:: TEXTO FORNECIDO ::
══════════════════════════════
O contrato entre a Associação dos Jogadores da NBA e a Liga não era renegociado desde 2011, o fatídico ano em que um impasse nas negociações fez com que a temporada começasse apenas em dezembro. Dessa vez, o contrato (conhecido como CBA) foi assinado sem maiores conflitos assim que um problema apontado pelos donos dos times encontrou uma solução que agradou os jogadores: temendo que estrelas abandonassem suas equipes de formação para criar “super-times” como o Golden State Warriors, as equipes da NBA queriam melhores chances de manter seus jogadores; a solução foi permitir que apenas aqueles que tenham feito uma extensão com o time que os draftou possam assinar um SUPER-MEGA-HIPER-BLASTER contrato máximo, que apelidamos aqui no Bola Presa de “pote de ouro” e que certamente agradou os bolsos dos poucos jogadores que se qualificam para recebê-lo. Para entender mais sobre todas as novas regras salariais, vale a pena dar uma ouvida em nosso podcast especial que destrincha todas as mudanças entre o acordo atual e aquele que estava em vigor desde 2011.
Draftado pelo Kings em 2010 e previsto para encerrar sua primeira extensão na temporada que vem, DeMarcus Cousins é um dos raros jogadores que poderiam se aproveitar das novas regras salariais imediatamente. Se o Kings quisesse manter seu mais talentoso jogador ao invés de perdê-lo depois de tantos e tantos anos de cuidado e paciência com o problemático rapaz, bastaria lhe oferecer o POTE DE OURO, uma bagatela em dinheiro que nenhum outro time teria permissão de igualar. Parecia a solução perfeita para evitar que times com poucas chances de vitória sejam desmanchados pelo interesse dos seus jogadores em novos mercados, e também para evitar que várias super-estrelas se juntem de maneira impune – ao ir para o Warriors, por exemplo, Durant teria aberto mão de uma quantidade OBSCENA de dinheiro por sair do time que o draftou caso a regra já estivesse valendo.
Mas como bem avisamos em nosso podcast especial, essas novas regras salariais sempre querem arrumar algum problema antigo e acabam sem querer criando problemas novos, a serem resolvidos apenas na próxima negociação entre jogadores e a NBA. O primeiro problema desse CBA a aparecer nos pegou de surpresa logo ao fim do All-Star Game: DeMarcus Cousins, o jogador que segundo as regras atuais o Kings poderia manter até O FINAL DOS TEMPOS, foi trocado para o New Orleans Pelicans por um conjunto de valor muito próximo a um pacote de Trakinas de morango.
══════════════════════════════
:: LINHAS FORNECIDAS ::
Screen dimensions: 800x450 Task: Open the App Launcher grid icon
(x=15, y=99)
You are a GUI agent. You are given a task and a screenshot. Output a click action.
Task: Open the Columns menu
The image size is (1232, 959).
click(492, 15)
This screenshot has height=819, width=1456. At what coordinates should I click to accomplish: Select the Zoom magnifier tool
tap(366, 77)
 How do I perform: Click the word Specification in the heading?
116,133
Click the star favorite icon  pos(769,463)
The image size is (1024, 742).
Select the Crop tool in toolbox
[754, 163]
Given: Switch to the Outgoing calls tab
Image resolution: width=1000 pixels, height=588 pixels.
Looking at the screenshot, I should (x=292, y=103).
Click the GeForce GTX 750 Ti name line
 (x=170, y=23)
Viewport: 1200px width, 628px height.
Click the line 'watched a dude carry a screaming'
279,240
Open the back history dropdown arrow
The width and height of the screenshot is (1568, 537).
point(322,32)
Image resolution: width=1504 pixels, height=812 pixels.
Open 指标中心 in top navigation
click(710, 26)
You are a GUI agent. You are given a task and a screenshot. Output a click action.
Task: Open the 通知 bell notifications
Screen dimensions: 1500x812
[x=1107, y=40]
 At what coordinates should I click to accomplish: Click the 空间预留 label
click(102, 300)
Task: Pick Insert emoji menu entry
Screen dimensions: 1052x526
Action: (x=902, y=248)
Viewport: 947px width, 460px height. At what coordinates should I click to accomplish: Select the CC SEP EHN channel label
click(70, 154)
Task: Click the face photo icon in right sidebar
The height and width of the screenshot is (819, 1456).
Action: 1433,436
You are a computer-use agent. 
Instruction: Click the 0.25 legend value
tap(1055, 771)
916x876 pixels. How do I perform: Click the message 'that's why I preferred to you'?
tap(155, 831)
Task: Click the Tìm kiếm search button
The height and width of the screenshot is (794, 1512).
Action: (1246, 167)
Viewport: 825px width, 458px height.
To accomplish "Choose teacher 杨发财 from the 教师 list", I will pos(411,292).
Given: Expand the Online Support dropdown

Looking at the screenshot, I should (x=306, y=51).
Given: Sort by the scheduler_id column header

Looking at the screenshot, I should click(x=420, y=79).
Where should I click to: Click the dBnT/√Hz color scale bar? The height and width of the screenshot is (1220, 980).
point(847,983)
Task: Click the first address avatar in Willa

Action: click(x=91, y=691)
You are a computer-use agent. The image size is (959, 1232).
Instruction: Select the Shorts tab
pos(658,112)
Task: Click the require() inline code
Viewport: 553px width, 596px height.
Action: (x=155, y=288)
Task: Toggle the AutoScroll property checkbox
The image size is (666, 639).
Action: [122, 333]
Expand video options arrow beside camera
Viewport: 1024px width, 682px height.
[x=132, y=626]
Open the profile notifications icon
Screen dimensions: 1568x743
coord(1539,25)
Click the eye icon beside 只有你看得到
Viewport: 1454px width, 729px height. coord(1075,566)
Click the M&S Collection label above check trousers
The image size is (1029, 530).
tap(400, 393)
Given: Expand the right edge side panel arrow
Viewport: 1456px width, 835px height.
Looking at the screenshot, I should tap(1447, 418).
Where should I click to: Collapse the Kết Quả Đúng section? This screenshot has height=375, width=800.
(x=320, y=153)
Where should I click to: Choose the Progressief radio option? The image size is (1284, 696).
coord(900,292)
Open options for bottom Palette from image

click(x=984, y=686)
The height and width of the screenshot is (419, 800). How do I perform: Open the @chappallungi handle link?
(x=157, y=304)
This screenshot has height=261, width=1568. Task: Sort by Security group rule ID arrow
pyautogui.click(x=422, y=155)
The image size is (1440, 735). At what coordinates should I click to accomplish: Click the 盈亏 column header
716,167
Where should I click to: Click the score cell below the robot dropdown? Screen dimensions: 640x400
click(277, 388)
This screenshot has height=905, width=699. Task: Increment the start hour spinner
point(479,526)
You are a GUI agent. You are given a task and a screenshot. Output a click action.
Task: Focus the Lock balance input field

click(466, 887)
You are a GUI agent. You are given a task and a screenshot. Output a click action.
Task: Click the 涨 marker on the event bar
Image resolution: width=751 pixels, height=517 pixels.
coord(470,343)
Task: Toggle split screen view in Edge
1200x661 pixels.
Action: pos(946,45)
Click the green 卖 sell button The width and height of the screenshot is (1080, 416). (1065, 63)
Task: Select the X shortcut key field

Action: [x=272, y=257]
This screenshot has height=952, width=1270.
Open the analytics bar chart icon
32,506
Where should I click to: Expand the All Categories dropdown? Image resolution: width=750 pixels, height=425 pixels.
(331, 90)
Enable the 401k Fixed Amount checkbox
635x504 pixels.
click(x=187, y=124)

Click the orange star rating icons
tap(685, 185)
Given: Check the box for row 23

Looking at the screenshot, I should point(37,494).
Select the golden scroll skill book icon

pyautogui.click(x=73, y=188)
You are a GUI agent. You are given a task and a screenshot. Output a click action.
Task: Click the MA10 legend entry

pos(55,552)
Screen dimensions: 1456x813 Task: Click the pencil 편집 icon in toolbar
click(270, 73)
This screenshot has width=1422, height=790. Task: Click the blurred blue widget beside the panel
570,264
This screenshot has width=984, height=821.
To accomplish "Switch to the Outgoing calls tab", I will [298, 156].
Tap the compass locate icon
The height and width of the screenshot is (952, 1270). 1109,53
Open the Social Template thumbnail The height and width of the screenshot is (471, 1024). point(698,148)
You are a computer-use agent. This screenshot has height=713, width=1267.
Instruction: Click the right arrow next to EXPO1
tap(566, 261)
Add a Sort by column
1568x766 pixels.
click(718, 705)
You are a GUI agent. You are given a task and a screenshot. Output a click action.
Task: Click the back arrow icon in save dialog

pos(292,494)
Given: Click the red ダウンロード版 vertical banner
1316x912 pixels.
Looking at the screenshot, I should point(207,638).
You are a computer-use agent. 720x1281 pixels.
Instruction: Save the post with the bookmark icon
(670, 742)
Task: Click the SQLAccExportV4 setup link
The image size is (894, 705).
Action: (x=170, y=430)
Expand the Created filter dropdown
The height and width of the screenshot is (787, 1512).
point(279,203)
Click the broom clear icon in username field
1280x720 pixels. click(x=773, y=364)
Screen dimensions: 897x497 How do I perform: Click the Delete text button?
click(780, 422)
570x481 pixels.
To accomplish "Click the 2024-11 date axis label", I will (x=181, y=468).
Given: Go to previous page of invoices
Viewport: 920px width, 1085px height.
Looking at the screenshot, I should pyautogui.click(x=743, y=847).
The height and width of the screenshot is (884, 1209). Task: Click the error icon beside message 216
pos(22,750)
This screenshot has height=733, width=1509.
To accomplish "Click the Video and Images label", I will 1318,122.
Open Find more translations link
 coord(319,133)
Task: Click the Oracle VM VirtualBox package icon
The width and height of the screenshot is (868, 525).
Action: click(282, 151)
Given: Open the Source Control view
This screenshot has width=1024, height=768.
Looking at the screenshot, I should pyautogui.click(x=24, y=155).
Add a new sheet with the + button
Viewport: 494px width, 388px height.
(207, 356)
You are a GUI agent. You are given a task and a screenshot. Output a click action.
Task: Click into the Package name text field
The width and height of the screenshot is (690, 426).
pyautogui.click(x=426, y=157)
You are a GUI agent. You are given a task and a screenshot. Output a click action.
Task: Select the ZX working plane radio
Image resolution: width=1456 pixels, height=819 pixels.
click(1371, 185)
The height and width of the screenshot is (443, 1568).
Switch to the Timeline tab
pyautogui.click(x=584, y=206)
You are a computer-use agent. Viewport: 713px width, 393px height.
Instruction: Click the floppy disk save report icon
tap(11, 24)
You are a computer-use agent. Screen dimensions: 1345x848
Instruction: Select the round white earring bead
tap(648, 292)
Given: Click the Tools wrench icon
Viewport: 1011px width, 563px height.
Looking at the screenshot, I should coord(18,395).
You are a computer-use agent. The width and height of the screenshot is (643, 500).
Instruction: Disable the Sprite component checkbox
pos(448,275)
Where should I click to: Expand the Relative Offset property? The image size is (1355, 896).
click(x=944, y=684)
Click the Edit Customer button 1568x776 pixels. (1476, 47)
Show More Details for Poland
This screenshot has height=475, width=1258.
══════════════════════════════
:: INSTRUÇÕES ::
Indique se cada uma das afirmações a seguir está de acordo com o texto sobre o novo contrato da NBA, respondendo sim ou não e citando literalmente as palavras do texto que decidem a questão: (a) o contrato entre a Associação dos Jogadores e a Liga não era renegociado desde 2011; (b) DeMarcus Cousins foi draftado pelo Golden State Warriors; (c) Cousins foi trocado para o New Orleans Pelicans.

:: SOLUÇÃO PROPOSTA ::
(a) Sim: "não era renegociado desde 2011".
(b) Não: "Draftado pelo Kings em 2010".
(c) Sim: "foi trocado para o New Orleans Pelicans".